In e-commerce, product experience is often the product. If images are inconsistent, categories are messy, and recommendations miss the mark, customer attention disappears quickly. For platforms trying to keep shoppers engaged across hundreds of retailers, the challenge is not just scale — it is creating a visual and personalized experience that still feels seamless.
Karma Advisory helped an e-commerce and social platform do exactly that.
The client operated across more than 300 retailers and needed a smarter way to manage inconsistent product data, improve visual presentation, and deliver more relevant recommendations. Karma designed a machine learning–driven solution that strengthened how products were identified, displayed, and surfaced to users — helping the platform create a cleaner, more engaging, and more personalized shopping experience at scale.
The Challenge
The client’s platform brought together product content from a large and varied retail ecosystem. While that breadth created value for users, it also introduced complexity.
Product data arrived in inconsistent formats. Images varied widely in quality and presentation. Categories were not always cleanly structured. And without stronger personalization, users were less likely to discover products that aligned with their interests. Across hundreds of retailers, those issues made it harder to create a cohesive experience and limited the platform’s ability to fully engage users.
The client needed a more intelligent way to improve product visibility, standardize presentation, and make discovery feel more tailored — without relying on overly manual processes that would be difficult to sustain at scale.
The Approach
Karma designed and implemented a custom machine learning solution that addressed product experience across three critical dimensions: identification, presentation, and personalization.
To improve product organization and accessibility, we developed a deep neural network capable of identifying and categorizing products from images with greater precision. This created a stronger foundation for structuring product data and making items easier for users to find.
To improve visual consistency, Karma implemented a U-Net–based model that automatically refined product images by removing backgrounds. This helped create a cleaner, more polished presentation across the platform and increased the visual quality of the shopping experience.
To strengthen personalization, we applied collaborative filtering techniques that enabled the platform to deliver more relevant product recommendations based on user behavior and emerging patterns.
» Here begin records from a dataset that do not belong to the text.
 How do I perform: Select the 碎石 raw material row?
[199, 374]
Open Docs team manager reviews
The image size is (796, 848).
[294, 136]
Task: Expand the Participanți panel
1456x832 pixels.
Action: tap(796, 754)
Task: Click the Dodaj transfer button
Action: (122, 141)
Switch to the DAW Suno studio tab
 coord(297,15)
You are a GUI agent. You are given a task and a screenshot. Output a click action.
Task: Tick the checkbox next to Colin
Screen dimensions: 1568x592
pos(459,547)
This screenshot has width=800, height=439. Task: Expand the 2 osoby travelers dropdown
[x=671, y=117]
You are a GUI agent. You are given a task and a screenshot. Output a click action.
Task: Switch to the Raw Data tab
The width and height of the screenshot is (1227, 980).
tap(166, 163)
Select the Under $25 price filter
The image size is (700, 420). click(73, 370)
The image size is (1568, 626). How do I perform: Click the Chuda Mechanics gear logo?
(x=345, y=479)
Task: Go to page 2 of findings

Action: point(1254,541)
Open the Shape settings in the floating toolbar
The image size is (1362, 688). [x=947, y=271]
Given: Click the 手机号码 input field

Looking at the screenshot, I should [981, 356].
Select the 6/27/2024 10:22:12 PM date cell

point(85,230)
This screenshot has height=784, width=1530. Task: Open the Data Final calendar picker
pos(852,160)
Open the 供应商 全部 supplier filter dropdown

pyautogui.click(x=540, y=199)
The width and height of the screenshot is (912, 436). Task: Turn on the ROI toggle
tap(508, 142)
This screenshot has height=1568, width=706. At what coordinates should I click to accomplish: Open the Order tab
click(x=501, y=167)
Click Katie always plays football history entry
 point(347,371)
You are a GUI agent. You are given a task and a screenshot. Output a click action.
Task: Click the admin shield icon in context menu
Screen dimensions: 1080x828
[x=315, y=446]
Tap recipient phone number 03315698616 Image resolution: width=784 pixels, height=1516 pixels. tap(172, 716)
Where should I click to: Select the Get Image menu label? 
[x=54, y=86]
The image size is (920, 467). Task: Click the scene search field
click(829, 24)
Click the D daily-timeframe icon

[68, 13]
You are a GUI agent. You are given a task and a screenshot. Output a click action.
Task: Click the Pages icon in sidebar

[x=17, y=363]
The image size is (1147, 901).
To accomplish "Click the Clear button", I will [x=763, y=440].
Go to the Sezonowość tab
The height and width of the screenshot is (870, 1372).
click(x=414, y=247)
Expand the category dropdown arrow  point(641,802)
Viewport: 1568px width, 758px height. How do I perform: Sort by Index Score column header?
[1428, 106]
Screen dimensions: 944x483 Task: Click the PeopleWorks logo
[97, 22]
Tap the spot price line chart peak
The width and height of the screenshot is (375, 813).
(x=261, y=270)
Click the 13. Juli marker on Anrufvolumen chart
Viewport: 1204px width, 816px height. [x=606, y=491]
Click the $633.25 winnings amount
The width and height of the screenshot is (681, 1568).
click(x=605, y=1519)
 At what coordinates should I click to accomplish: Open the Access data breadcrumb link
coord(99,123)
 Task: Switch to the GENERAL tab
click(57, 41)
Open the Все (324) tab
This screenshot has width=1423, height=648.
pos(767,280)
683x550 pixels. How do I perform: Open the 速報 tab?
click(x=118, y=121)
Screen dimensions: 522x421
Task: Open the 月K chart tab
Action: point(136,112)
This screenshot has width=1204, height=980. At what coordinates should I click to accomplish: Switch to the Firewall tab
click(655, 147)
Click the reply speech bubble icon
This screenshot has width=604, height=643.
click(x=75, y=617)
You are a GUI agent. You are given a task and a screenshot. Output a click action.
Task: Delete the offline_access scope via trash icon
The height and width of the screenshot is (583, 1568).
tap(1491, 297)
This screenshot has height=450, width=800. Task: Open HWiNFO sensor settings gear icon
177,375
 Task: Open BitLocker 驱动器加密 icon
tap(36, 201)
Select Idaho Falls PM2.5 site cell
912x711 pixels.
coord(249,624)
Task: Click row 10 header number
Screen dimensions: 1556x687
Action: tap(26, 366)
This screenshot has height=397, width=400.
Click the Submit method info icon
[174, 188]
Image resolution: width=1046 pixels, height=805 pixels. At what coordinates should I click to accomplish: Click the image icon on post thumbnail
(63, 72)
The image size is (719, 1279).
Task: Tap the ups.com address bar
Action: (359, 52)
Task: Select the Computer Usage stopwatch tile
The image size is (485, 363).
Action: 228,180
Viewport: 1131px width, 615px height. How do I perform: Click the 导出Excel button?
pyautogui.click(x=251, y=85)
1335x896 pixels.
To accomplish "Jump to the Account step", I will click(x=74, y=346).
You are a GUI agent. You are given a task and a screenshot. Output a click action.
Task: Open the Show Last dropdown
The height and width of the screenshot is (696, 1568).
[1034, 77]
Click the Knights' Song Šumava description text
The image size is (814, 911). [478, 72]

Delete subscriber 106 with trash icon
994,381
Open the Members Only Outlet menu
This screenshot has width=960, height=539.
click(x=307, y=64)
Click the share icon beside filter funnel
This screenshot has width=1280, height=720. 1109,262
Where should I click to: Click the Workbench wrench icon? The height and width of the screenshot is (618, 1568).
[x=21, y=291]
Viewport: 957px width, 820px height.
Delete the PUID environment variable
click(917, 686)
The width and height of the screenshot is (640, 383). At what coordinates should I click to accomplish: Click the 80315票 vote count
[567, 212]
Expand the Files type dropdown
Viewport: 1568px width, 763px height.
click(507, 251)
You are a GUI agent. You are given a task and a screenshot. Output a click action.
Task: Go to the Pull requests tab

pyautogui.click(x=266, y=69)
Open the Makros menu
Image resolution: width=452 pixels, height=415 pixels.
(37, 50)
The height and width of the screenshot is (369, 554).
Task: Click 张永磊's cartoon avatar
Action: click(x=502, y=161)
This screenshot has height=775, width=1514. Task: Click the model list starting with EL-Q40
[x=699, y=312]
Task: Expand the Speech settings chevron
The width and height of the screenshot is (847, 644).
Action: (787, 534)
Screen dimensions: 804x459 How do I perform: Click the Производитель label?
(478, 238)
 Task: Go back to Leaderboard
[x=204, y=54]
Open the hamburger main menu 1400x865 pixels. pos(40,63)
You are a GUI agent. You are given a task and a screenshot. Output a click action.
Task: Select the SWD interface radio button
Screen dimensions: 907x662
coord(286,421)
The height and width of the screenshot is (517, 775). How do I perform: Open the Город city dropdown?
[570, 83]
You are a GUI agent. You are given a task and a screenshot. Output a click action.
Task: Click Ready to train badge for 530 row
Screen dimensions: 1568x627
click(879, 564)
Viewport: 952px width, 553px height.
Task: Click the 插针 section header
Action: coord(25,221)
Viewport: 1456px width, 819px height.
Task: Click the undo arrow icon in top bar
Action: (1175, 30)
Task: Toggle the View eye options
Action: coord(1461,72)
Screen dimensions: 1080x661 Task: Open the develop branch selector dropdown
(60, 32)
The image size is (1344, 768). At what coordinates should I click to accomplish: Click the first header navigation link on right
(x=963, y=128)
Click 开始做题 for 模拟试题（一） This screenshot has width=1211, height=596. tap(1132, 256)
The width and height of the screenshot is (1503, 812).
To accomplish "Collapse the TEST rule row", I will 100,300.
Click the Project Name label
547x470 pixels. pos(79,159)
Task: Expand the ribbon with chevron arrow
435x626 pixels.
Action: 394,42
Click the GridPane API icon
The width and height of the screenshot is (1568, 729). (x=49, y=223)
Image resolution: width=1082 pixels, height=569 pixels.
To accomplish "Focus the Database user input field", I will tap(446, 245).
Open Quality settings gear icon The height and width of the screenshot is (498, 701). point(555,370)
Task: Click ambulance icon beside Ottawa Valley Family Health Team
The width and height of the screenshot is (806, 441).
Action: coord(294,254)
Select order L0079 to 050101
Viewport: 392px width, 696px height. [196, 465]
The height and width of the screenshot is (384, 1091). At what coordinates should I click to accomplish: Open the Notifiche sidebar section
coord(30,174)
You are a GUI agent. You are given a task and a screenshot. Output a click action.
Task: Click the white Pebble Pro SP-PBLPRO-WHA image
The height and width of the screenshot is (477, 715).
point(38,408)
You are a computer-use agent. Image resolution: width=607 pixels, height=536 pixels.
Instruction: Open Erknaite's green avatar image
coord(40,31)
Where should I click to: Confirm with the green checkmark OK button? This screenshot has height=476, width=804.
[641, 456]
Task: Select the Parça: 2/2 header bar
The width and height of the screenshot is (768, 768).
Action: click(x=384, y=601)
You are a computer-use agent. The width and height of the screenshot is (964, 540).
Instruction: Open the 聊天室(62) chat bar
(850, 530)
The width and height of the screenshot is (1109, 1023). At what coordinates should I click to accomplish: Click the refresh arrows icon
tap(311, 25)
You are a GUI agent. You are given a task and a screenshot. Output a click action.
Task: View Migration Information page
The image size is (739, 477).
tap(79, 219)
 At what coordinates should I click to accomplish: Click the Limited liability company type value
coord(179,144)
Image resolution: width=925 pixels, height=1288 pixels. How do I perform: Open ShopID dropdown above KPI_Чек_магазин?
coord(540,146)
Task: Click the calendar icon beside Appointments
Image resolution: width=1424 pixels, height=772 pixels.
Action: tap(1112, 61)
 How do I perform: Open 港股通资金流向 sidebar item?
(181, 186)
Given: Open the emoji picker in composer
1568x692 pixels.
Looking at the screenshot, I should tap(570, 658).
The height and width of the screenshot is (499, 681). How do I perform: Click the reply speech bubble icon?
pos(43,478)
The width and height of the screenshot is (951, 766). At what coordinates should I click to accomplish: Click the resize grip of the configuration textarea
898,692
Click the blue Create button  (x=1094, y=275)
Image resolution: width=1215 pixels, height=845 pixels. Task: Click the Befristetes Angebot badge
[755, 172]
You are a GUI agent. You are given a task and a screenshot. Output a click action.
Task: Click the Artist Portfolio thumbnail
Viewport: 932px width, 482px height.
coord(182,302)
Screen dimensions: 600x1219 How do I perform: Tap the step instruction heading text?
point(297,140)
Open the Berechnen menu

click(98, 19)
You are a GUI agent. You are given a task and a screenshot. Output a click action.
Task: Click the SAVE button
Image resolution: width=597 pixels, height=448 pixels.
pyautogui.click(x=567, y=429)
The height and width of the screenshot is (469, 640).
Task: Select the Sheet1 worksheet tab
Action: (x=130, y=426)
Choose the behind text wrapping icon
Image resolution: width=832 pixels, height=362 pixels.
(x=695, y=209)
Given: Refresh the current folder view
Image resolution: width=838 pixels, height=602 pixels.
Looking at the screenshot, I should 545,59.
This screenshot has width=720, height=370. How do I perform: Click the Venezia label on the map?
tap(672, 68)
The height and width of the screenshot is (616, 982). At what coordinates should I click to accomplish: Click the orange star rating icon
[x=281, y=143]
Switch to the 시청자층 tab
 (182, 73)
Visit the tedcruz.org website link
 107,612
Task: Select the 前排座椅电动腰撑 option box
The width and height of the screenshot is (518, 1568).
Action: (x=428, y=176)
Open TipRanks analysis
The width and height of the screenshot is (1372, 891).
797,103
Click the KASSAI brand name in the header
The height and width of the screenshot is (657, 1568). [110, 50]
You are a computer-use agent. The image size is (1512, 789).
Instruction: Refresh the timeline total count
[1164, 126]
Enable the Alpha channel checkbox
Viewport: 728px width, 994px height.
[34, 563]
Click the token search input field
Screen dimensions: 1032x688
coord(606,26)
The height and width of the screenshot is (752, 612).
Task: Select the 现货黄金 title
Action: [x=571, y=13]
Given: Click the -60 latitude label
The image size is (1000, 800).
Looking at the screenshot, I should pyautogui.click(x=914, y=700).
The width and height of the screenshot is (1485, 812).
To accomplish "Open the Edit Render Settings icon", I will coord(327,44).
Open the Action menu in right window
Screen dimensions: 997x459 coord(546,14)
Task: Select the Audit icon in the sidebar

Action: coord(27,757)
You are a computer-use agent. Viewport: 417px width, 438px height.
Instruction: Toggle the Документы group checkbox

Together, these capabilities helped the client move from fragmented product presentation to a more intuitive, user-centric experience.
What Karma Delivered
Karma delivered a custom ML solution that improved how products were classified, displayed, and recommended across a large retail network.
This included:
- A deep neural network for product identification and image-based categorization
- A U-Net–based image refinement model for automated background removal
- Collaborative filtering logic for more relevant product recommendations
- A scalable ML framework designed to improve user experience across 300+ retailers
The Outcome
The impact was both immediate and strategic.
The platform was able to improve product visibility and overall user engagement by creating a more visually consistent and personalized product experience. Clearer visuals and better recommendations strengthened user satisfaction, helping support higher retention and deeper platform loyalty.
Beyond customer-facing improvements, the engagement also created long-term value for the client. Karma helped develop proprietary machine learning models that strengthened the client’s intellectual property base and contributed to a more differentiated product capability. The solution also reduced reliance on more traditional, labor-intensive methods, generating cost efficiencies while proving the value of tailored ML over off-the-shelf alternatives.
What began as a data and presentation challenge became a stronger competitive asset.
Why It Mattered
In crowded digital commerce environments, customers respond to platforms that feel easy, relevant, and visually polished.
By helping the client improve product organization, standardize image quality, and personalize discovery, Karma enabled a more engaging shopping experience at scale. The engagement shows how custom machine learning can do more than optimize a workflow — it can strengthen customer experience, create proprietary value, and improve competitiveness in markets where attention is hard to win.
Closing Perspective
Karma Advisory helps organizations turn fragmented digital experiences into smarter, more scalable capabilities that drive growth. In this case, that meant transforming inconsistent product data and presentation into a more refined, personalized, and commercially valuable experience — one that helped the client improve engagement today while building a stronger innovation foundation for tomorrow.